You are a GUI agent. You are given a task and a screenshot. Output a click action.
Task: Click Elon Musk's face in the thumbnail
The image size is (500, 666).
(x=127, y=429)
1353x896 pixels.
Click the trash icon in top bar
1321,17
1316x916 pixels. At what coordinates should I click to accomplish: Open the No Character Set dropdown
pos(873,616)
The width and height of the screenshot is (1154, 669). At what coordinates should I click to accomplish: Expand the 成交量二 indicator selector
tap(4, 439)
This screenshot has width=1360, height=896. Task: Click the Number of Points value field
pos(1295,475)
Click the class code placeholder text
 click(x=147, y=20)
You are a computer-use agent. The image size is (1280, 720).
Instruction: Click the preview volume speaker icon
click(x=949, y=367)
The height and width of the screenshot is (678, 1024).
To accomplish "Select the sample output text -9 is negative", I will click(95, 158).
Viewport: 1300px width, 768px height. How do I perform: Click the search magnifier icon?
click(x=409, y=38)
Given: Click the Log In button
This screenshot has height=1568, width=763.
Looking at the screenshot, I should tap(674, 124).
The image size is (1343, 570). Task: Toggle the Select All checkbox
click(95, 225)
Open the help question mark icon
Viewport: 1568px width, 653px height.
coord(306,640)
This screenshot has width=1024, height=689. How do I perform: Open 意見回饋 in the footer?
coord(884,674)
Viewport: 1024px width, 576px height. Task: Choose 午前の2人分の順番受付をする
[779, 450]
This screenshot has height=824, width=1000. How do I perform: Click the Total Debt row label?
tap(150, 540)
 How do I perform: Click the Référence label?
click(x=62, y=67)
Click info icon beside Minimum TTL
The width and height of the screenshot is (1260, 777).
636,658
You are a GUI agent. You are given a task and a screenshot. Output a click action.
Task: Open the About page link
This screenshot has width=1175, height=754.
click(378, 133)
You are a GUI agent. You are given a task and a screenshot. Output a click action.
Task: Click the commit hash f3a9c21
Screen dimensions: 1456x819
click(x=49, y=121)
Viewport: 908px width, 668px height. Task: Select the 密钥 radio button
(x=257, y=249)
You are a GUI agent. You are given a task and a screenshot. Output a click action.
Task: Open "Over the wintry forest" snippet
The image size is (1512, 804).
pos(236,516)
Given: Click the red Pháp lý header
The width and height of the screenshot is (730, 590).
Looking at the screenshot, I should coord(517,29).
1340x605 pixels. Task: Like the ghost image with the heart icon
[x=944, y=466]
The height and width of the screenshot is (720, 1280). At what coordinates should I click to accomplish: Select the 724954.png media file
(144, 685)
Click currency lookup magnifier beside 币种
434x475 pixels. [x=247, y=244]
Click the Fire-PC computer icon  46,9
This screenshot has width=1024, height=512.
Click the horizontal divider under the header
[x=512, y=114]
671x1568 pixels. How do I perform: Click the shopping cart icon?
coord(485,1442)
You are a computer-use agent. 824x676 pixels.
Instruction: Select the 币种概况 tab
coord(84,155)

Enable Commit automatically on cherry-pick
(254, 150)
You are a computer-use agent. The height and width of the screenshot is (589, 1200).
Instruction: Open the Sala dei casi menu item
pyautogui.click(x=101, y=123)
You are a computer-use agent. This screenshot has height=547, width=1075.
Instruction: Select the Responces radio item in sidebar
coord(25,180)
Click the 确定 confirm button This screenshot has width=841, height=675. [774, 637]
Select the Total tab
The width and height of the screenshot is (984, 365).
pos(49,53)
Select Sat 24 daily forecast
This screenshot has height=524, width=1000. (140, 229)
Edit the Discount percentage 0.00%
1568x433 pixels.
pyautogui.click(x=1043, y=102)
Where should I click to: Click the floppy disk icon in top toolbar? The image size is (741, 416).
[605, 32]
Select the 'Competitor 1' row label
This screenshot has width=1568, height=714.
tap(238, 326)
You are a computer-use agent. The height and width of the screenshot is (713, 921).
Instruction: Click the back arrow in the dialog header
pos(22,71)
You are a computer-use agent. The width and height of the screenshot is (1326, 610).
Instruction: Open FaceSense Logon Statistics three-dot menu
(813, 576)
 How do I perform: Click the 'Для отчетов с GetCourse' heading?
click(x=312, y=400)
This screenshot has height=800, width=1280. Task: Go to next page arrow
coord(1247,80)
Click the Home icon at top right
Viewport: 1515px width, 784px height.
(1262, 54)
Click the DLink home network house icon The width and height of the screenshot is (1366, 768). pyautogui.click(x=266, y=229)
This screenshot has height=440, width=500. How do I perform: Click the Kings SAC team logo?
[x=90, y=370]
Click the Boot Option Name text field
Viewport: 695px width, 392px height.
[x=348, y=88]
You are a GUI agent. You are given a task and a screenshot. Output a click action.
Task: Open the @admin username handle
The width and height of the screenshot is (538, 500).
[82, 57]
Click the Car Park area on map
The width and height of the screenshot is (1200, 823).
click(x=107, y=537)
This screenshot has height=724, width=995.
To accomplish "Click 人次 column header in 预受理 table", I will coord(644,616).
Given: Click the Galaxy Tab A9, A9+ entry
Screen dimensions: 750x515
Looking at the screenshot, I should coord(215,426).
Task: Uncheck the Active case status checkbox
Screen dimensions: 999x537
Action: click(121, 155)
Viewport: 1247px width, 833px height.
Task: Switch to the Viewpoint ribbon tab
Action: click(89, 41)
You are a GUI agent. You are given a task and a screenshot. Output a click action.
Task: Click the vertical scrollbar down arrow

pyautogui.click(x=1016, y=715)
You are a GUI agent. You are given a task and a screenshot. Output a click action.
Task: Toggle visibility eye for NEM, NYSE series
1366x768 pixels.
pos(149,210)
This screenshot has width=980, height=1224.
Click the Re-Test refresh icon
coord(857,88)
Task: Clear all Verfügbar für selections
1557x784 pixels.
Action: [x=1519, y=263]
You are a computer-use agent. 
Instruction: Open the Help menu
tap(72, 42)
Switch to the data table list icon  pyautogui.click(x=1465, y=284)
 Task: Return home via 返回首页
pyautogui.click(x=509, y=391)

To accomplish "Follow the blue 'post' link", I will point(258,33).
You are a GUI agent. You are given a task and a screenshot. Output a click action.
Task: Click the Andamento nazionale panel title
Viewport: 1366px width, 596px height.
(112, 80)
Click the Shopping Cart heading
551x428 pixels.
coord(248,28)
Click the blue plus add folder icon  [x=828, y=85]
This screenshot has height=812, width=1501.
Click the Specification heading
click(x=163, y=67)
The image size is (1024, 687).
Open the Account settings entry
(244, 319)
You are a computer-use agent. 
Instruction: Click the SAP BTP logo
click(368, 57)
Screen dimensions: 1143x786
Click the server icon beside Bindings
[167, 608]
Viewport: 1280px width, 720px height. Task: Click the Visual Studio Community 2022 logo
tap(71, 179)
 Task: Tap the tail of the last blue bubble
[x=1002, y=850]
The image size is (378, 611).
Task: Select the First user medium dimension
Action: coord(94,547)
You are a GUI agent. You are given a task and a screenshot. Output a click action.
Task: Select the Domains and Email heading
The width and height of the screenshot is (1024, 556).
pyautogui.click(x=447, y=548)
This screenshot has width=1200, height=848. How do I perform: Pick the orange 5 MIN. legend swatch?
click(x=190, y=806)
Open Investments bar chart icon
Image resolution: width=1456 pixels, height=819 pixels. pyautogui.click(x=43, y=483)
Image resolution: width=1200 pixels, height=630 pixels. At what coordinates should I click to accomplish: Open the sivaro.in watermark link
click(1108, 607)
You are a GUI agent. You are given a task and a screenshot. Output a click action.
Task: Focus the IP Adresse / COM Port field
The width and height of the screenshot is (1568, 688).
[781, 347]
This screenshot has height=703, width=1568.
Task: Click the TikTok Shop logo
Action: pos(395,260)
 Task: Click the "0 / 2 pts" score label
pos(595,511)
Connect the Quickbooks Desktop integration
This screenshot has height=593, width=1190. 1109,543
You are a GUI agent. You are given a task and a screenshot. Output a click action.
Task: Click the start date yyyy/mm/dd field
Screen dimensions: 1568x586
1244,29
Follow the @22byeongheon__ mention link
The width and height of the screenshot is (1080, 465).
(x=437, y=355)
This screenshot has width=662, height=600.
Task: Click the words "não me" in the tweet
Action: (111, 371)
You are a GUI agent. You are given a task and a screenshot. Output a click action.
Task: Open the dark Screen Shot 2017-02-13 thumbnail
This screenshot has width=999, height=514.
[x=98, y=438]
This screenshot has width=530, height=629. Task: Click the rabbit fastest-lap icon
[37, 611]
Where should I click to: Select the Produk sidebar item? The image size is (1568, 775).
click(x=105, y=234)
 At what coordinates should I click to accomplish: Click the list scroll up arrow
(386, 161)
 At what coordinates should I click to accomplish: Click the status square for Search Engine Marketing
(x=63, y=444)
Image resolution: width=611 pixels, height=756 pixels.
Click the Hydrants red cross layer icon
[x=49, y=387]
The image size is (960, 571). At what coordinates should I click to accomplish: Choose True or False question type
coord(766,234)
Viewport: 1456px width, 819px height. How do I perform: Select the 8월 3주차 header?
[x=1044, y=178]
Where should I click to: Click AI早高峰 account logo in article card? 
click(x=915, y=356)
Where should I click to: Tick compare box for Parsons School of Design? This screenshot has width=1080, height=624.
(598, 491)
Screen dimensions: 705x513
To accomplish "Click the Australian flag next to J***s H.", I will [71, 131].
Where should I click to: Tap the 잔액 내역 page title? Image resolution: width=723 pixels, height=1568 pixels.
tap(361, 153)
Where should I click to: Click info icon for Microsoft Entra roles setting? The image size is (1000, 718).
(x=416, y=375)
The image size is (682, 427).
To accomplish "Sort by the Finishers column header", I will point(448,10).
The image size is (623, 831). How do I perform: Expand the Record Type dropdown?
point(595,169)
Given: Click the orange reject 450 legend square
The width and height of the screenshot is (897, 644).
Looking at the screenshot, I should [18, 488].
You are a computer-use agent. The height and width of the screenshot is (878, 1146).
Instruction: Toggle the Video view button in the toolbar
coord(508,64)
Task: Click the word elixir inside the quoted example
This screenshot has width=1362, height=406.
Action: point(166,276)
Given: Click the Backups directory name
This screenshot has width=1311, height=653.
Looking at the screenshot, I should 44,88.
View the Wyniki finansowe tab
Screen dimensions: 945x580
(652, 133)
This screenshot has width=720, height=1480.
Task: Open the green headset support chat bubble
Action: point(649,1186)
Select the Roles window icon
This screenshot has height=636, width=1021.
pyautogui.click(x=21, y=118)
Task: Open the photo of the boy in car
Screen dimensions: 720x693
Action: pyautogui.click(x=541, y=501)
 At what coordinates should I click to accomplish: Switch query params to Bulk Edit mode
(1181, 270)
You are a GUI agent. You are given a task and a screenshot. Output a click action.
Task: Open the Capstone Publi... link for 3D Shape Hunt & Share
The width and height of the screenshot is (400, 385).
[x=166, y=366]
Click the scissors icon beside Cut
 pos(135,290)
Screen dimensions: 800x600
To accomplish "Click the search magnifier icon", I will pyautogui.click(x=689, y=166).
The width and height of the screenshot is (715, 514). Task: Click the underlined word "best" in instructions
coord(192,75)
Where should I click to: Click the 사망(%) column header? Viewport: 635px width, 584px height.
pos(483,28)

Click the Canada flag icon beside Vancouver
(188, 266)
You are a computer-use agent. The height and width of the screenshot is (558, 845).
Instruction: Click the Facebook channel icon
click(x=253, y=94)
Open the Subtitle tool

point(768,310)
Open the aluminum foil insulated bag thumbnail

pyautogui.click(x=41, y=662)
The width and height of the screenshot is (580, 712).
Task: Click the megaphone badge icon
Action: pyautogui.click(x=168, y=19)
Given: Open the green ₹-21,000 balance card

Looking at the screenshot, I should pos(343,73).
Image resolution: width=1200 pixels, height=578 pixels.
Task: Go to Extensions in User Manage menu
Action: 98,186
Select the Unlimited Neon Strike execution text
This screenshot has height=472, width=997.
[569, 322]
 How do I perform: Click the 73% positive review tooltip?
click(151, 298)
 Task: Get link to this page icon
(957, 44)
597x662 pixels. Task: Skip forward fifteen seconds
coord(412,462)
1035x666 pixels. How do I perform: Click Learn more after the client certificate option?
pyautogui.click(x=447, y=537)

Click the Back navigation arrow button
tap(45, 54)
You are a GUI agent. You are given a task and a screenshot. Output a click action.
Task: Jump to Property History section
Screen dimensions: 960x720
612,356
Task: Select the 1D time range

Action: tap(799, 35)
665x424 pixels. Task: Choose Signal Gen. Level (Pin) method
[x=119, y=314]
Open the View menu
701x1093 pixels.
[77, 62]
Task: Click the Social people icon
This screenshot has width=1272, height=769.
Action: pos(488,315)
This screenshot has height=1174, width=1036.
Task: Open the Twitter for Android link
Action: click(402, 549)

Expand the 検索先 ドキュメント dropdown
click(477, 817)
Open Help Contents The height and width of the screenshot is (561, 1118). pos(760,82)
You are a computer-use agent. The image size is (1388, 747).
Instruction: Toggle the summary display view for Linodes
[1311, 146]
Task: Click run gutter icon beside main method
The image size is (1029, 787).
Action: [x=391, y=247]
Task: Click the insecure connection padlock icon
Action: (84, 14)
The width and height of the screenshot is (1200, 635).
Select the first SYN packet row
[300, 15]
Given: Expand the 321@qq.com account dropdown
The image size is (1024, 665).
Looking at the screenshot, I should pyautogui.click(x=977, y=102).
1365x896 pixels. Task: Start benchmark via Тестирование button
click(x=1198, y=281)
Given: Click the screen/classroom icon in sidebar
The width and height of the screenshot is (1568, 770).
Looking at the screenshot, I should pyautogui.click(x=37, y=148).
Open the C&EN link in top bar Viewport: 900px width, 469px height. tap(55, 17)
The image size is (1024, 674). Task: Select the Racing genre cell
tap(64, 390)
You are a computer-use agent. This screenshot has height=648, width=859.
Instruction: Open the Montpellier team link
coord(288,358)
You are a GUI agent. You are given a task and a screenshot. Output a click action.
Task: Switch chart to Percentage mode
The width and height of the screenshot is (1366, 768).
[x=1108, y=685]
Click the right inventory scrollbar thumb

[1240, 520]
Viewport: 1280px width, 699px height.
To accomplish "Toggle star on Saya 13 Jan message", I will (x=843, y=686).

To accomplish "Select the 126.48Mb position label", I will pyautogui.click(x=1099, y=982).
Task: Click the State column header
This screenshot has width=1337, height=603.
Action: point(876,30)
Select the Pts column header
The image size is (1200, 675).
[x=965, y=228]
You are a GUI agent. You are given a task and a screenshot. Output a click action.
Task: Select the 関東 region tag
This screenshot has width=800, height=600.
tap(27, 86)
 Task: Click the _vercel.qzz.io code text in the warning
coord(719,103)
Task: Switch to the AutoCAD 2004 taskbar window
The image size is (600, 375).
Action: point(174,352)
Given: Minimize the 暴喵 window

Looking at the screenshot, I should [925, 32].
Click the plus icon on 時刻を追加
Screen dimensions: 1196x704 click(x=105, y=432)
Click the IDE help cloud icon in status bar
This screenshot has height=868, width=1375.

**Assignment:** Return every line of the records in which the word "table" is found.

**Finished exercise:**
To accomplish "Click 人次 column header in 预受理 table", I will coord(644,616).
Switch to the data table list icon  pyautogui.click(x=1465, y=284)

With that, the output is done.